Excessive Mitochondrial Copper Load Driven by Upregulated Copper Transporter 1 Contributes to Mitochondrial Dysfunction and Renal Fibrosis

Session Information

  • CKD: Pathobiology - I
    November 04, 2022 | Location: Exhibit Hall, Orange County Convention Center‚ West Building
    Abstract Time: 10:00 AM - 12:00 PM

Category: CKD (Non-Dialysis)

  • 2203 CKD (Non-Dialysis): Mechanisms


  • Zhu, Saiya, Shanghai Tongji Hospital, Shanghai, Shanghai, China
  • Yu, Chen, Shanghai Tongji Hospital, Shanghai, Shanghai, China

Copper is an essential trace element for eukaryotes. Our previous study indicated that intracellular copper overload plays an important role in renal fibrosis. However, the underlying mechanism remains largely unknown. In this study, we found copper ions in cells were mainly accumulated in mitochondria, which damage the structure and function of mitochondria. Furthermore, copper transporter 1(CTR1), the major transporter for copper influx, was significantly increased in fibrotic kidneys. The activity of cytochrome c oxidase (COX), a copper coenzyme mediating the final step in the electron transport chain, was decreased. Downregulation of CTR1 decreased mitochondrial copper overload. Therefore, we proposed that CTR1 might be involved in mitochondrial copper overload and renal fibrosis.
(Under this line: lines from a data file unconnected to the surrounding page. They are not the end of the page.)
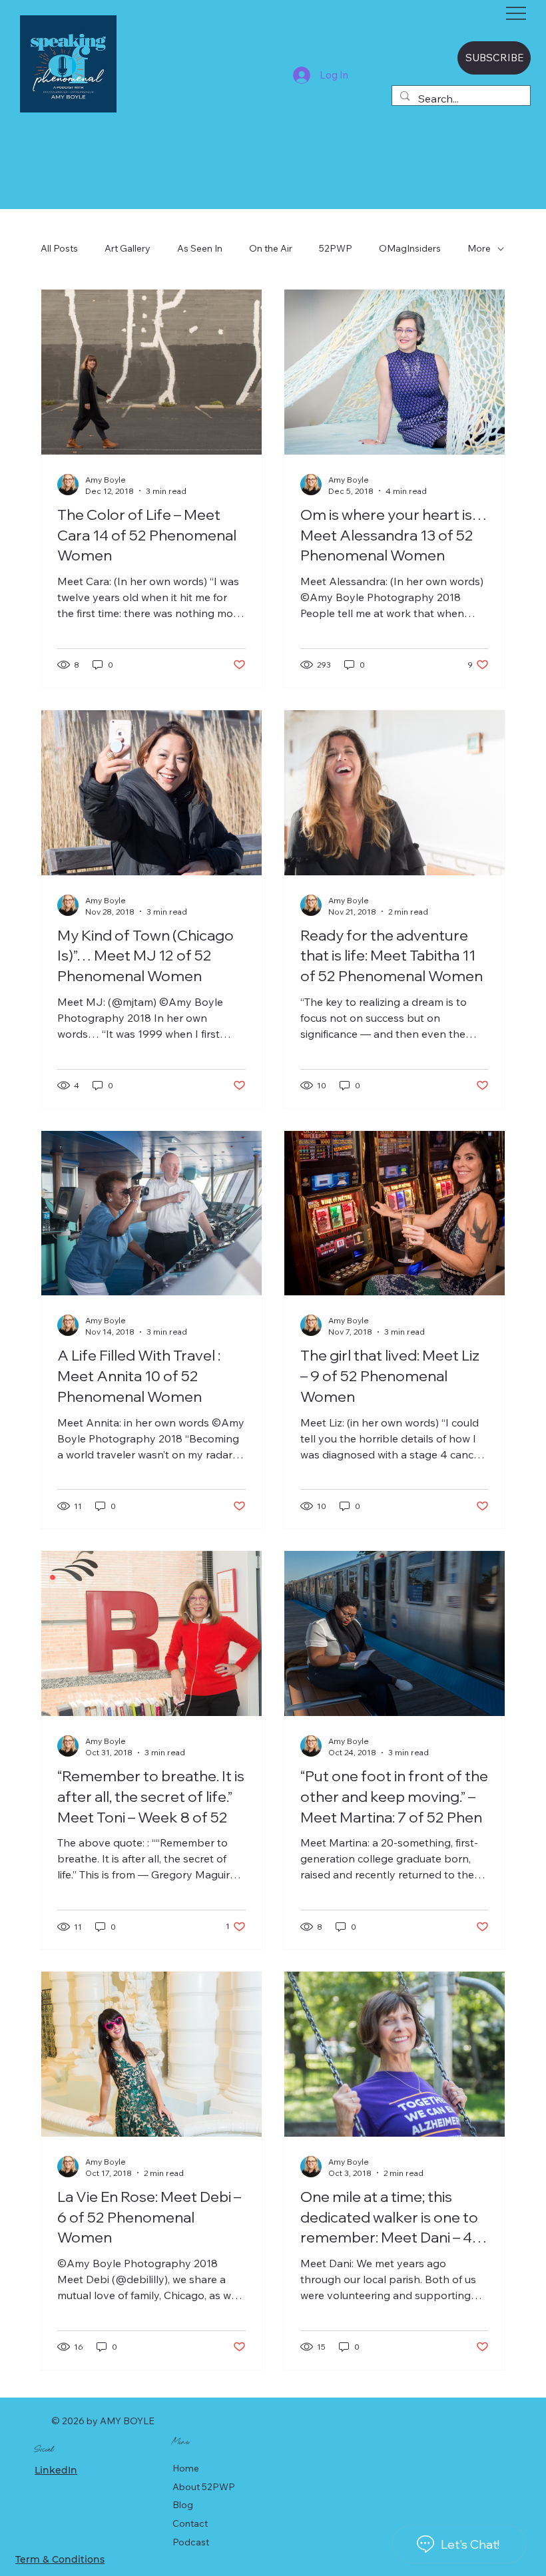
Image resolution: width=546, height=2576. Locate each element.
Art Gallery (127, 248)
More (479, 248)
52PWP (335, 248)
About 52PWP (203, 2487)
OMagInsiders (410, 248)
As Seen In (199, 248)
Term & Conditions (60, 2559)
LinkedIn (56, 2470)
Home (185, 2468)
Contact (190, 2523)
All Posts (59, 248)
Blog (182, 2505)
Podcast (190, 2542)
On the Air (270, 248)
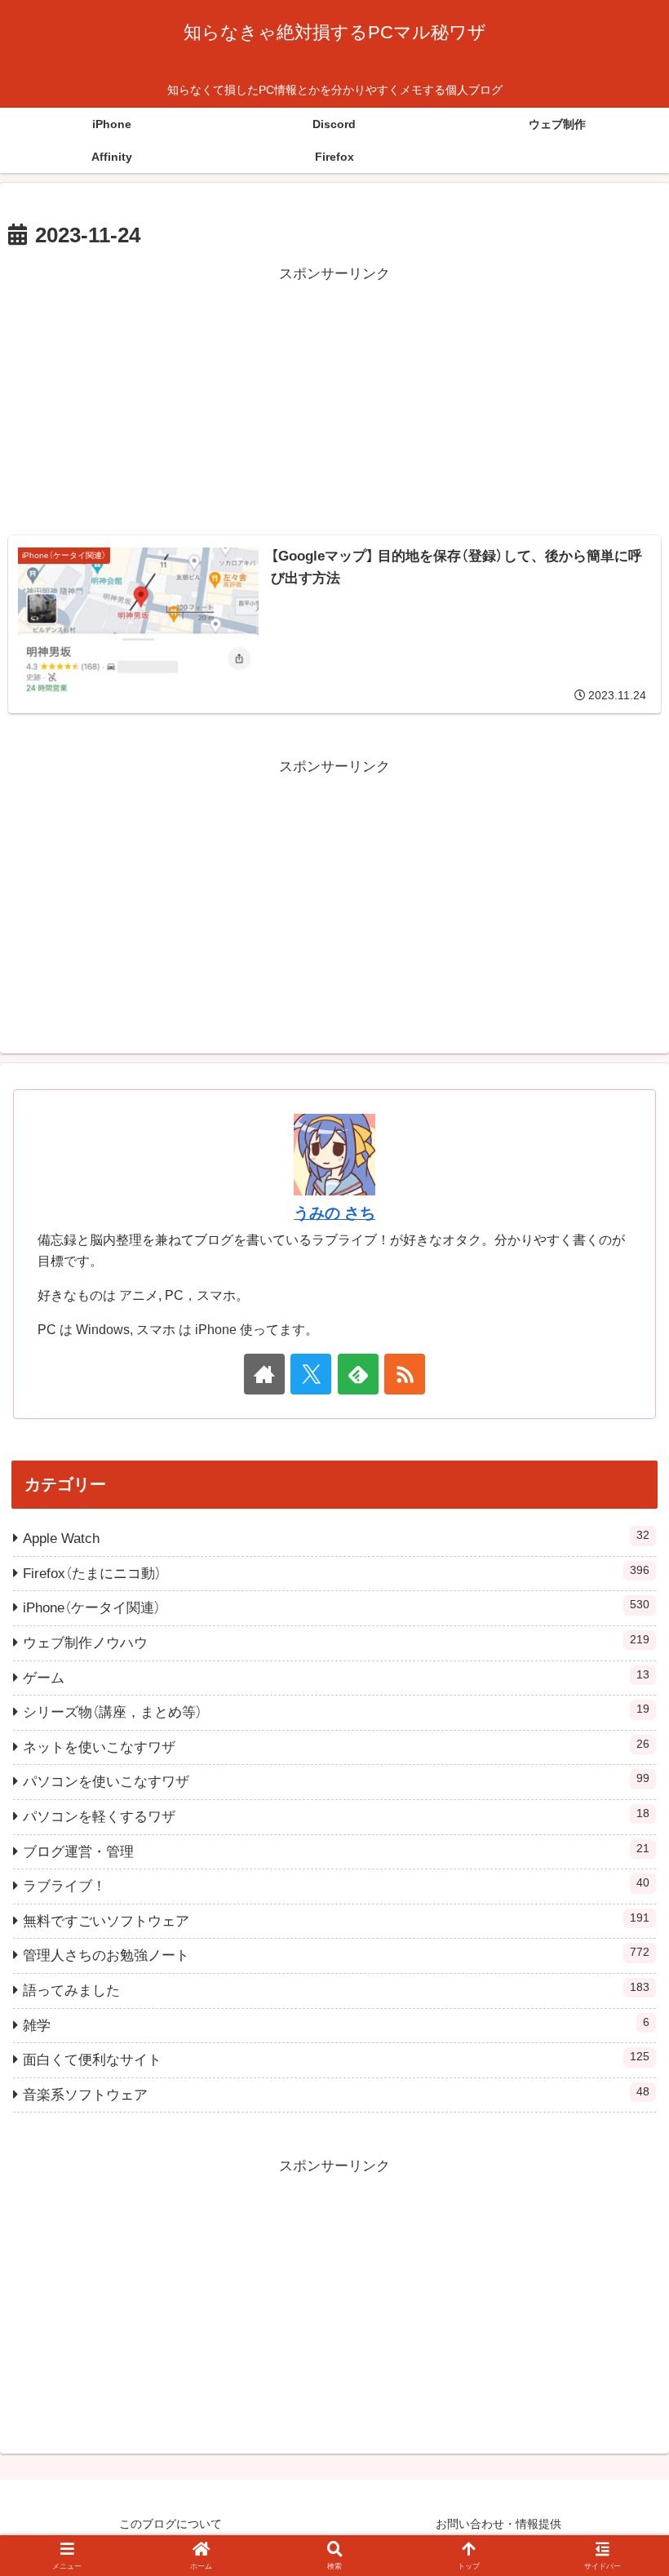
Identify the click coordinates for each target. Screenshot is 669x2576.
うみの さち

Expression of CTR1 was examined in fibrotic kidneys of patients, ischemia-reperfusion injury (IRI 28d) mice model and TGF-β1-treated tubular epithelial cells. We also use stable CTR1 knockdown cell lines in vitro, and in vivo, we use CTR1 transgenic mice subjected to IRI operation. Copper chelator tetrathiomolybdate (TM),ICP-MS,mitoSOX Red,electron microscopy,realtime-PCR and western blot analysis were applied in the current study.


We found that stimulated by TGF-β1, COX activity was declined. Mitochondria and cytosol, especially mitochondria, accumulated a large amount of copper in fibrotic kidney tissues. Furthermore, we found CTR1 expression was increased in fibrotic kidneys from chronic kidney disease patients, in vivo and in vitro. More importantly, compared to WT mice, CTR1+/- mice subjected to ischemia-reperfusion injury (IRI) had reduced mitochondrial copper level, and ameliorated mitochondrial function and renal fibrosis, as evidenced by improving mitochondrial structure, inhibiting mtROS production and reducing expression of α-smooth muscle actin (α-SMA), collagen I and fibronectin. In addition, mitochondrial function and kidney fibrosis were improved in IRI mice kidney after TM treatment.


Collectively, our study showed that copper overload in mitochondria could damage mitochondrial function and lead to renal fibrosis. Among which CTR1 plays an incomparable role in the mitochondrial copper overload. Copper overload inhibits the activity of COX and impairs mitochondria, subsequently leading to renal fibrosis.